The Cubs do have depth at middle infield in the Minor League system. But there also are no guarantees as to how the prospects will develop, and when they’ll be ready. Hoyer would not comment directly on the Price talk; it’s the Cubs’ policy not to discuss other teams’ players.
– Carrie Muskat
The Cubs have plenty of depth as far as middle infielders go, and fans often ask what the team is going to do with all of them. According to FOX Sports’ Jon Morosi, other teams are inquiring as well. Morosi said the Cubs’ Starlin Castro has drawn some trade interest. But Morosi says sources tell him the Cubs do not plan on moving the shortstop before the Trade Deadline. Castro is in the second year of a seven-year, $60 million contract with the Cubs. Javier Baez did move from shortstop to second base on Thursday for Triple-A Iowa, and was expected to play there a little more regularly, according to manager Marty Pevey. The Cubs also have talented infielder Arismendy Alcantara, and acquired shortstop Addison Russell in the trade with the Athletics. As of today, Castro is the starting shortstop.

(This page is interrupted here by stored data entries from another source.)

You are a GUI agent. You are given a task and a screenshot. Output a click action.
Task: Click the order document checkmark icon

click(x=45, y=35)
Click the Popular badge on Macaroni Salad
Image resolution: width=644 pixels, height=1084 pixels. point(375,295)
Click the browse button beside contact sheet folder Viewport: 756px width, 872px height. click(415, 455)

“The nice thing about having impact players who are athletic and can play in the middle of the field and can hit is that you have options,” Theo Epstein said when the Cubs acquired Russell. “You can never have too many shortstops. If you look around baseball, you see some of the best outfielders in the game came up as shortstops, some of the best third basemen in the game came up as shortstops, some of the best second basemen in the game came up as shortstops. Heck, some of the best first basemen in the game came up as shortstops.”
– Carrie Muskat
According to FOX Sports’ Ken Rosenthal, the Athletics tried to get the Cubs to include Luis Valbuena in the deal that eventually netted Oakland both Jeff Samardzija and Jason Hammel. The A’s wanted Valbuena as a potential upgrade at second base. But Rosenthal says the Cubs are reluctant to trade him because he’s controlled through 2016. Valbuena is earning $1.7 million this season.
Valbuena has a slash line of .256/.339/.420, and has hit five home runs with 22 RBIs. He’s started 44 games at third, 17 at second.
– Carrie Muskat
When the Cubs traded Jeff Samardzija last week in a deal that landed them shortstop prospect Addison Russell, they were left with a glut of high-ceiling shortstops in their organization. Russell and Javier Baez are both uber-prospects blocked by current starter Starlin Castro.

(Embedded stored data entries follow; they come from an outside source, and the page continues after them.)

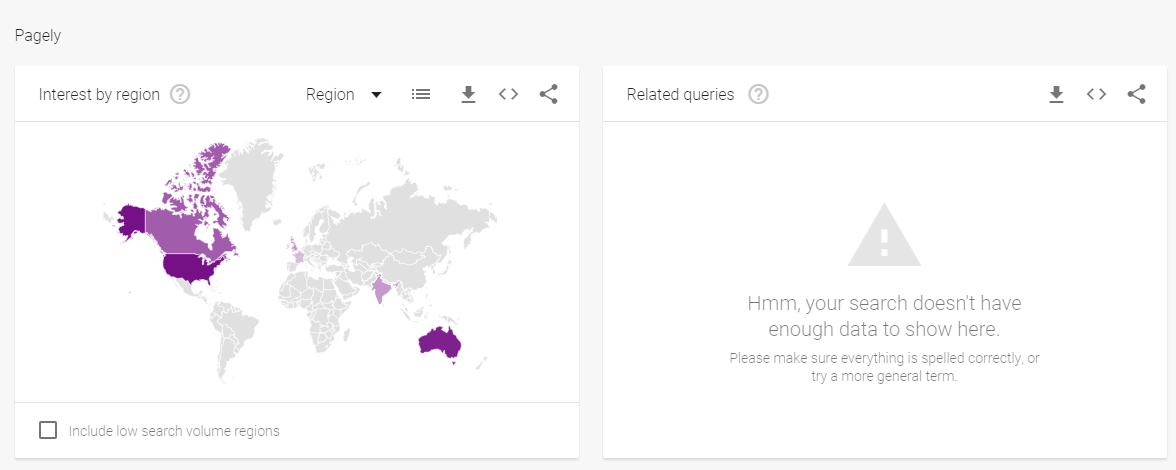This screenshot has width=1176, height=470.
Task: Click Australia on the world map
Action: pos(440,342)
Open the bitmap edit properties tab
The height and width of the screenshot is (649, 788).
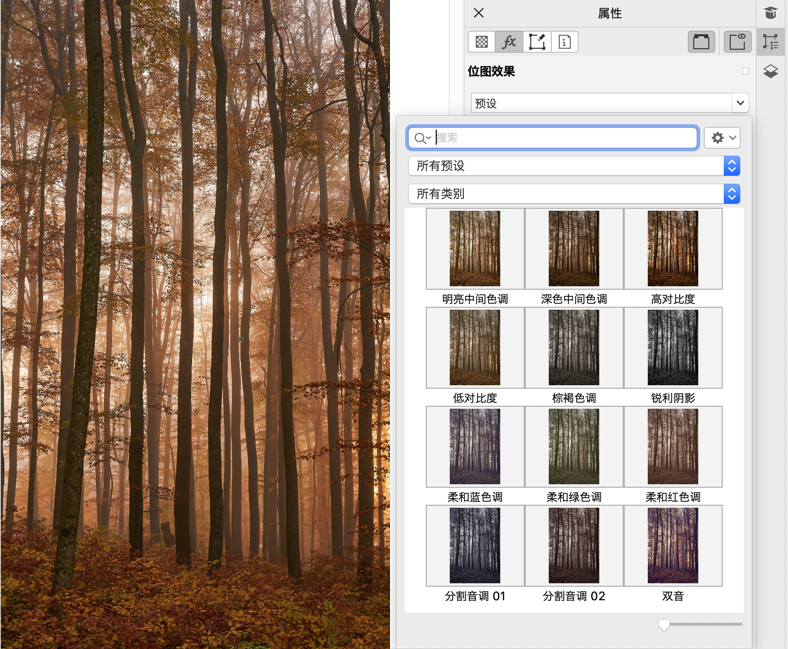(537, 42)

Enter the Mets, who spent most of the offseason fruitlessly searching for a shortstop to replace incumbent Ruben Tejada. General manager Sandy Alderson balked at signing Jhonny Peralta, passed on multiple chances to ink Stephen Drew, and never delved too deep in trade discussions for Arizona’s Didi Gregorius or Seattle’s Nick Franklin or Chris Owings.
The Mets, meanwhile, converted Wilmer Flores to shortstop, where he is currently raking at Triple-A Las Vegas, then watched Flores’ success spark some semblance of a renaissance in Tejada. So their need at the position is not as great as it once was.
Yet neither Tejada nor Flores is a guarantee, and acquiring a shortstop of Castro’s caliber would allow the Mets to deal second baseman Daniel Murphy before he becomes a free agent after next season. It makes sense on multiple levels for the Mets to pursue Castro, provided they can stomach giving up young pitching to do it.
The Daily News’ John Harper estimated that the Cubs would ask for a package of Zack Wheeler and Jacob deGrom, or something similar, which would almost assuredly make Alderson balk. Most likely, the Mets could center a deal around their own top prospect, Noah Syndergaard, who is struggling at Las Vegas but still boasts an immense ceiling.
What’s clear is that the Mets and Cubs are ideal trade partners on paper leading up to the deadline. Whether they can consummate a deal will go a long way toward understanding the mindsets of both.